** BEGIN EXTRACTED RECORDS **

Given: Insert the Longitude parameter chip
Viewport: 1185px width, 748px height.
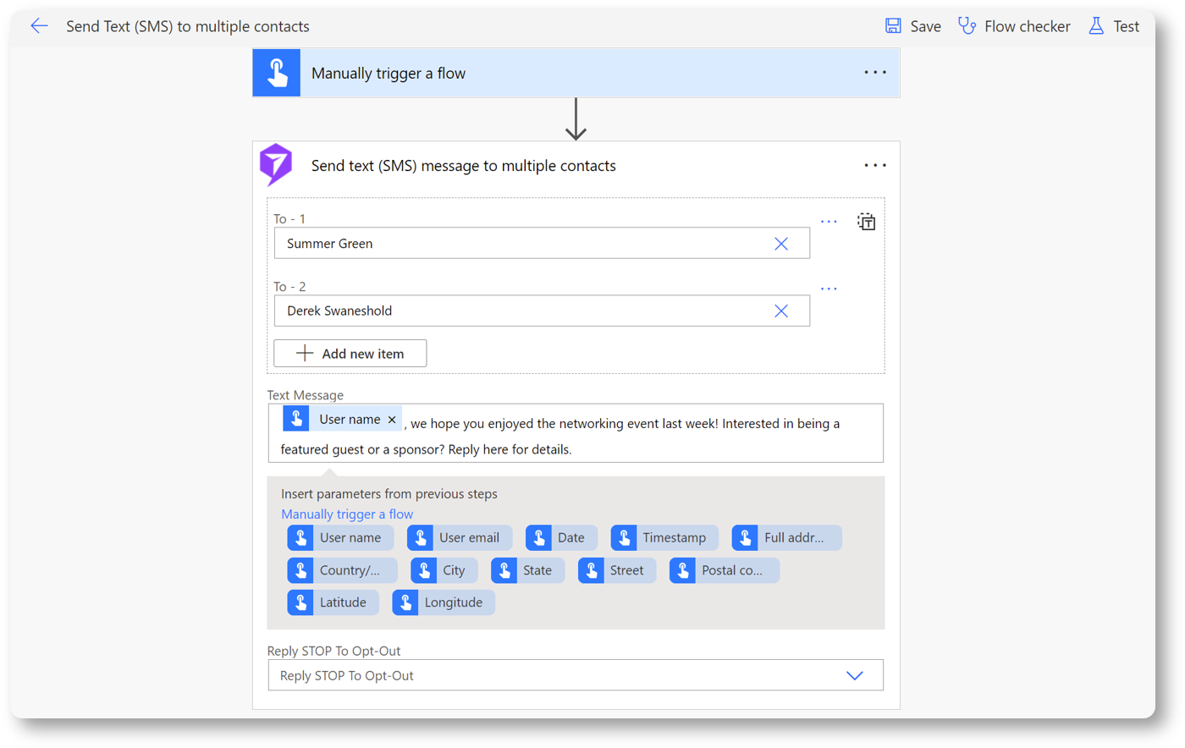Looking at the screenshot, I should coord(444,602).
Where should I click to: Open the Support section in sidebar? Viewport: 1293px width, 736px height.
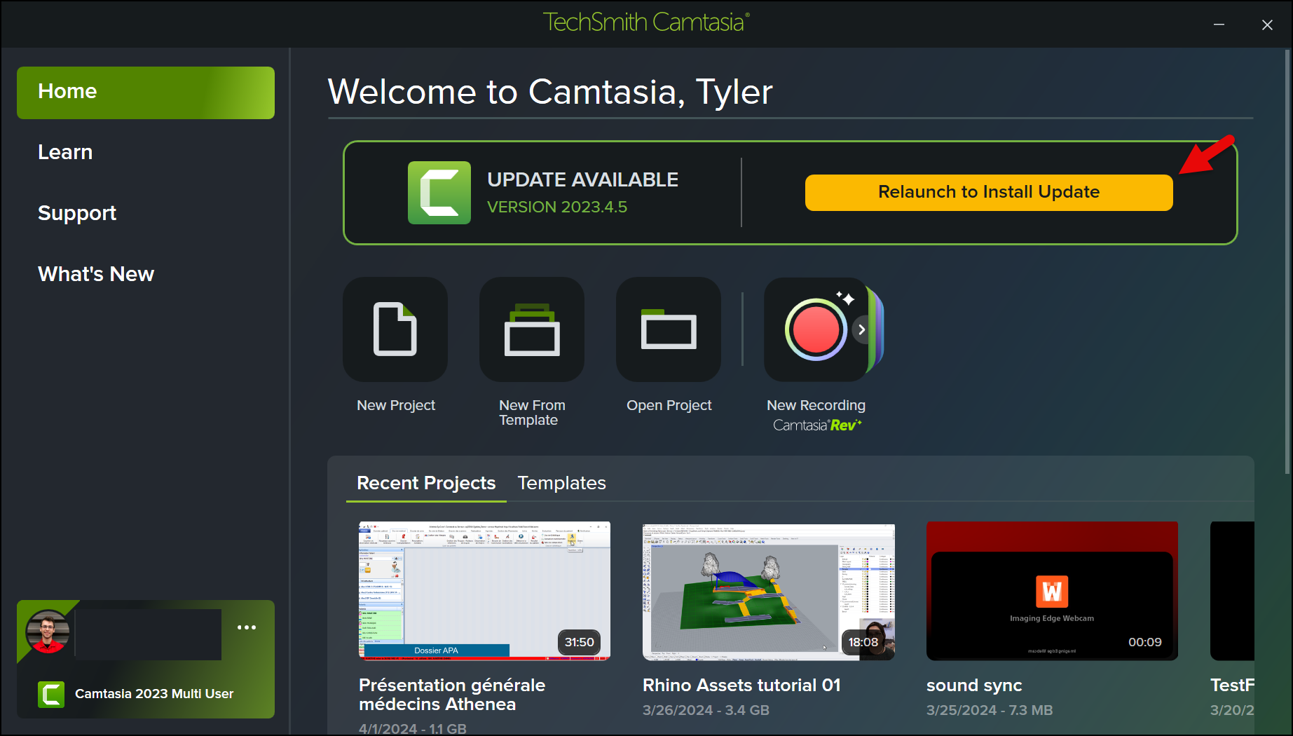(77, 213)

** END EXTRACTED RECORDS **
** BEGIN EXTRACTED RECORDS **

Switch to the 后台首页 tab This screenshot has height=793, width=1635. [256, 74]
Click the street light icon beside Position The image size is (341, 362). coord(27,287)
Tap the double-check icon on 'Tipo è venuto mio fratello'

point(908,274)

** END EXTRACTED RECORDS **
** BEGIN EXTRACTED RECORDS **

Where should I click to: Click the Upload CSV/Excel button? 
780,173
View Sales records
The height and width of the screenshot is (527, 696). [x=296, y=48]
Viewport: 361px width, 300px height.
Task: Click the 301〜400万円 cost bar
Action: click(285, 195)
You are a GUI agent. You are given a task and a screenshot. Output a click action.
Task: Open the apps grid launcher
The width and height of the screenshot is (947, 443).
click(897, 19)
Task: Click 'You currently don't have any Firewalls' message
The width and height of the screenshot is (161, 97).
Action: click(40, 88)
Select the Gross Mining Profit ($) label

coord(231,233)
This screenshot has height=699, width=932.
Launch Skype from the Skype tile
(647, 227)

** END EXTRACTED RECORDS **

TASK PROMPT:
Reproduce the material verbatim from the line containing "Click the street" up to and including the line containing "point(908,274)".

COMPLETE ANSWER:
Click the street light icon beside Position The image size is (341, 362). coord(27,287)
Tap the double-check icon on 'Tipo è venuto mio fratello'

point(908,274)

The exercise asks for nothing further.